How much trust in God in Christ does it take to give your whole life away? How much faith and trust in God does it take to risk walking into a strange house? To crash a dinner party? To risk being thrown out? To risk being humiliated? To anoint Jesus as a king like David? And to lavish a year’s income to do so?

 

Wherever and whenever the Good News is preached in the whole world, what these two women have done is to be told in their memory! Like Jesus, they empty themselves and give their whole lives to God! [Philippians 2:5-11] Jesus calls our attention to these two women in Holy Week, the week of the Passover. The week of his Passion. His passion is for us to become a community of God’s hesed, God’s acts of faith, God’s mercy and steadfast love.
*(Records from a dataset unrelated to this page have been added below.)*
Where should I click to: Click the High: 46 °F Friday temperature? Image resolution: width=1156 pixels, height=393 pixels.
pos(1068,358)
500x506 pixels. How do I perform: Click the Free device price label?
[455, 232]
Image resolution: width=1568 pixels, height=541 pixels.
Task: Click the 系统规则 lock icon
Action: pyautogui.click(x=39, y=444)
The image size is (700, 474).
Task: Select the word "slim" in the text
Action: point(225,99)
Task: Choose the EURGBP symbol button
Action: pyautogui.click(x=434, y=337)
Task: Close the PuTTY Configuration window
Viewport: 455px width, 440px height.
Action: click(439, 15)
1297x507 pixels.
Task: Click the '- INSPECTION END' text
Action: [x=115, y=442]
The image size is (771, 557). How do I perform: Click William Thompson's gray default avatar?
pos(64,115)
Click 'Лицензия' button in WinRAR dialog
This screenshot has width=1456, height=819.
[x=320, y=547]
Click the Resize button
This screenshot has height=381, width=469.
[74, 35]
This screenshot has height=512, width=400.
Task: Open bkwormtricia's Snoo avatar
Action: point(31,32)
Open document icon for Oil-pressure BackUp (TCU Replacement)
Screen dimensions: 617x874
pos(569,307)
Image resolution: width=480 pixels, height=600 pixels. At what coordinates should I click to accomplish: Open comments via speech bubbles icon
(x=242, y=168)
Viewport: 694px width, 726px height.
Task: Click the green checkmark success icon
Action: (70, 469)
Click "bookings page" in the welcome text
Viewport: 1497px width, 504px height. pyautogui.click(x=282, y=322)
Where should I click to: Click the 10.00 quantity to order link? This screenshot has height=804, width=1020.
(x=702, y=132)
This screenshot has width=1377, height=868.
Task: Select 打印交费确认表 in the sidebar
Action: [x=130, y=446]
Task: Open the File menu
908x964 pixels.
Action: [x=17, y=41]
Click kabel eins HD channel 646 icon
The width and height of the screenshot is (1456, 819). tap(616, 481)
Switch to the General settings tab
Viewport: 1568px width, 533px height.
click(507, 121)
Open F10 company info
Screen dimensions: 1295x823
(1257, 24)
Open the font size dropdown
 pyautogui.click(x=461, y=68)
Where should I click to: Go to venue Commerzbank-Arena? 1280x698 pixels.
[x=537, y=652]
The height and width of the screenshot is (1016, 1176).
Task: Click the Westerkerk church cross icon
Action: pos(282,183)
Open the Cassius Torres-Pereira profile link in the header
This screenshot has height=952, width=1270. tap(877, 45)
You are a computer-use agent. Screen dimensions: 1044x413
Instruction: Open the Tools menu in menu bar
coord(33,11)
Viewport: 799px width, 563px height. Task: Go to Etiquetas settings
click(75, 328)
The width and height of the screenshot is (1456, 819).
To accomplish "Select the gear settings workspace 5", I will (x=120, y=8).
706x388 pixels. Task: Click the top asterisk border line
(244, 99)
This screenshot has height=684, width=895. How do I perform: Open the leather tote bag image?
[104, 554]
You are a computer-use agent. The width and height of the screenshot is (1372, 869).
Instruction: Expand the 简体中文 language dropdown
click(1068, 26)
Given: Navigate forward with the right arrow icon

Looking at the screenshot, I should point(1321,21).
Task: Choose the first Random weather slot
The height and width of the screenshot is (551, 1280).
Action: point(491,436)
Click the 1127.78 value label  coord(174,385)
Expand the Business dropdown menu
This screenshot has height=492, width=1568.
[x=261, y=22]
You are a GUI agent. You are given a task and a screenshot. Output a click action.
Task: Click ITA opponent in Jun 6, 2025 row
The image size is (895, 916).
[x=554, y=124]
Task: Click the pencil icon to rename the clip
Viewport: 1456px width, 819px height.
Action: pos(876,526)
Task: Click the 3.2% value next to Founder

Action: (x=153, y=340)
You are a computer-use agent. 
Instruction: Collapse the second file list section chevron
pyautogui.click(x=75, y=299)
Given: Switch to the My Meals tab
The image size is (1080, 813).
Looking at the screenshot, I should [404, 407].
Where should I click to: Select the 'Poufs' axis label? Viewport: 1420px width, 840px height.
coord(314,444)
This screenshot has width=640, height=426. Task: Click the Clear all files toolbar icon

Yet, we routinely rush past these two stories to get to the story of his arrest and execution. We routinely overlook these two nameless women he calls all of us to see and to remember and to tell their story. Because their story is his story. Just as his story is theirs. And his story and their story are to become our story. He knows he is going to die. Two of his last faith-acts of hesed ask us to remember them. To tell their stories. To be like them.

 

How might we best do that? What does it mean to remember them and tell their story? How might we give our whole life to Jesus in ways that he would respond by saying, “Amen! So be it”? If two unnamed women, a widow and a stranger from off the street, are exemplars of generosity, faith and trust, of what it means to follow Jesus, what in their stories might become a part of our story as well? So that one day we may hear Jesus say to us, “Amen. So be it! You live a life of God’s hesed! Wherever the Gospel is preached in the whole world, what you do for others in my name will be told in memory of you!” Amen! So be it! So, Be it!